To enable HA functionality for Hive in Knox the following configuration has to be added to the topology file.

<provider>
    <role>ha</role>
    <name>HaProvider</name>
    <enabled>true</enabled>
    <param>
        <name>HIVE</name>
        <value>maxFailoverAttempts=3;failoverSleep=1000;enabled=true;zookeeperEnsemble=machine1:2181,machine2:2181,machine3:2181;zookeeperNamespace=hiveserver2</value>
   </param>
</provider>

The role and name of the provider above must be as shown. The name in the 'param' section must match that of the service role name that is being configured for HA and the value in the 'param' section is the configuration for that particular service in HA mode. In this case the name is 'HIVE'.

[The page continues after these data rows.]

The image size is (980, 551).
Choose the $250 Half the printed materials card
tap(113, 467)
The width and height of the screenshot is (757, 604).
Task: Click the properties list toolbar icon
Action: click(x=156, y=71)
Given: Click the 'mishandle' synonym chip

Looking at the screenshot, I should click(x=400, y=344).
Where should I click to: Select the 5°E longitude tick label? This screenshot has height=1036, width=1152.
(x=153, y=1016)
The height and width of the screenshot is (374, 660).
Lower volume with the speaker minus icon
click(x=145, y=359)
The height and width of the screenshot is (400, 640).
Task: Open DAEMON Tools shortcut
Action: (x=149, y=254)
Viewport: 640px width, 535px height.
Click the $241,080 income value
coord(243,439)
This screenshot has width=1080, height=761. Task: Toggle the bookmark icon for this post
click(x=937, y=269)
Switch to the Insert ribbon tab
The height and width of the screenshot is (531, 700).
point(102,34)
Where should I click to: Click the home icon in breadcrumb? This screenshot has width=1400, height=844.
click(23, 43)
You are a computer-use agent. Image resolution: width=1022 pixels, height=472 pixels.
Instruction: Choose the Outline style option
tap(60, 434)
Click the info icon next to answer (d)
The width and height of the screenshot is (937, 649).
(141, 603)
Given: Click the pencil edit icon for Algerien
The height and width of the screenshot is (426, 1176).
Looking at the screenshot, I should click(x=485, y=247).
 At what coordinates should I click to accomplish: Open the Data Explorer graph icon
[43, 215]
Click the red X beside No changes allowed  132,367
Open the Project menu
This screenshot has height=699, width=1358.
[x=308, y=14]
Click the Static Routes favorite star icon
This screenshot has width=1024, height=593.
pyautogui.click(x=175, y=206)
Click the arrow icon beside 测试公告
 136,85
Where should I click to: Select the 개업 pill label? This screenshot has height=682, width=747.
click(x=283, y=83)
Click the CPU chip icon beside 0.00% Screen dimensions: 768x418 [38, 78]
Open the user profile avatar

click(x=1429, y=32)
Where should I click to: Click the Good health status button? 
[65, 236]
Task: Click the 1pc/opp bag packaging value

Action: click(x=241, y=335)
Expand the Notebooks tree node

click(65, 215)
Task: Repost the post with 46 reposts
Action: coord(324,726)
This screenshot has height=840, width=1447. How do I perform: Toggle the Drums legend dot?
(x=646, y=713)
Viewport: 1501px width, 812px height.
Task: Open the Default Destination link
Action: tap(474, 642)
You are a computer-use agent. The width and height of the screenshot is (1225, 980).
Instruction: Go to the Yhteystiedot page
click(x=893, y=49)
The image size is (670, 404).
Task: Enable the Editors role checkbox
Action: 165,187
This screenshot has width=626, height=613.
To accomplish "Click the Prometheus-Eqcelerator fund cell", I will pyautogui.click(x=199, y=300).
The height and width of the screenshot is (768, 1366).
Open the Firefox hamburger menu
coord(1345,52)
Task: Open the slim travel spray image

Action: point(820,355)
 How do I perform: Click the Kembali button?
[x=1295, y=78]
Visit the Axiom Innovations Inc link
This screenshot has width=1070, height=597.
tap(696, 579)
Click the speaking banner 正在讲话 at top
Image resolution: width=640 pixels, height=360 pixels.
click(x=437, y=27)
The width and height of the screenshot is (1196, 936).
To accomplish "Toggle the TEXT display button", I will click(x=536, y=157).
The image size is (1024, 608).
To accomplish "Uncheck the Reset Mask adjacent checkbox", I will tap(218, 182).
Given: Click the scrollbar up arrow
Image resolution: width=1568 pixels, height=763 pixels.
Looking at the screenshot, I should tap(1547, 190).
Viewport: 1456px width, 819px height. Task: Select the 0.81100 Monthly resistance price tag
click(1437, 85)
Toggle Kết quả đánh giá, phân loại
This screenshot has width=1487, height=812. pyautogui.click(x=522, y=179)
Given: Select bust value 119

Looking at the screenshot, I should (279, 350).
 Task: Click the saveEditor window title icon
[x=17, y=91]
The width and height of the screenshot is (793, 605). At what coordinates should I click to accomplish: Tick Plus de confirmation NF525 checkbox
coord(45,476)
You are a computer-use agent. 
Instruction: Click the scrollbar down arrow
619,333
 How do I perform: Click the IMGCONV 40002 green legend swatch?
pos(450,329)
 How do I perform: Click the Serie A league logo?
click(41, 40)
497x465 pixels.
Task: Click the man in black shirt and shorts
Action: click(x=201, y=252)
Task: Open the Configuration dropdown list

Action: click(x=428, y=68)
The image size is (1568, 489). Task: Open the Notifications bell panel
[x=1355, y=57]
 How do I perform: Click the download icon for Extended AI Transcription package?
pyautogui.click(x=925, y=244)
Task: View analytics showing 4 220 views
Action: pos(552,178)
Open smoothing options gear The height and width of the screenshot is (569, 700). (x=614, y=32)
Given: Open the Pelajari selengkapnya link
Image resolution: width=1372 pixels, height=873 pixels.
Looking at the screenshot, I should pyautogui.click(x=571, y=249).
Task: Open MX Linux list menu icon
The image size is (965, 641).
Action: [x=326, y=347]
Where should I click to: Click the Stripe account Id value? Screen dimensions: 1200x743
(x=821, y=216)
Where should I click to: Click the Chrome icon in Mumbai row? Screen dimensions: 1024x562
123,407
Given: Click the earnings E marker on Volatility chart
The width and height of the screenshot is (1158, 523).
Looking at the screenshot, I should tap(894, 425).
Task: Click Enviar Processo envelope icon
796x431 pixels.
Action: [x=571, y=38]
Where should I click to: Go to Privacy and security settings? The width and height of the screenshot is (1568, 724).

The various configuration parameters are described below:

  • maxFailoverAttempts - This is the maximum number of times a failover will be attempted. The failover strategy at this time is very simplistic in that the next URL in the list of URLs provided for the service is used and the one that failed is put at the bottom of the list. If the list is exhausted and the maximum number of attempts is not reached then the first URL will be tried again after the list is fetched again from Zookeeper (a refresh of the list is done at this point)

  • failoverSleep - The amount of time in millis that the process will wait or sleep before attempting to failover.

  • enabled - Flag to turn the particular service on or off for HA.

  • zookeeperEnsemble - A comma separated list of host names (or IP addresses) of the zookeeper hosts that consist of the ensemble that the Hive servers register their information with. This value can be obtained from Hive's config file hive-site.xml as the value for the parameter 'hive.zookeeper.quorum'.

  • zookeeperNamespace - This is the namespace under which HiveServer2 information is registered in the Zookeeper ensemble. This value can be obtained from Hive's config file hive-site.xml as the value for the parameter 'hive.server2.zookeeper.namespace'.

And for the service configuration itself the URLs need not be added to the list. For example.

<service>
    <role>HIVE</role>
</service>

Please note that there is no <url> tag specified here as the URLs for the Hive servers are obtained from Zookeeper.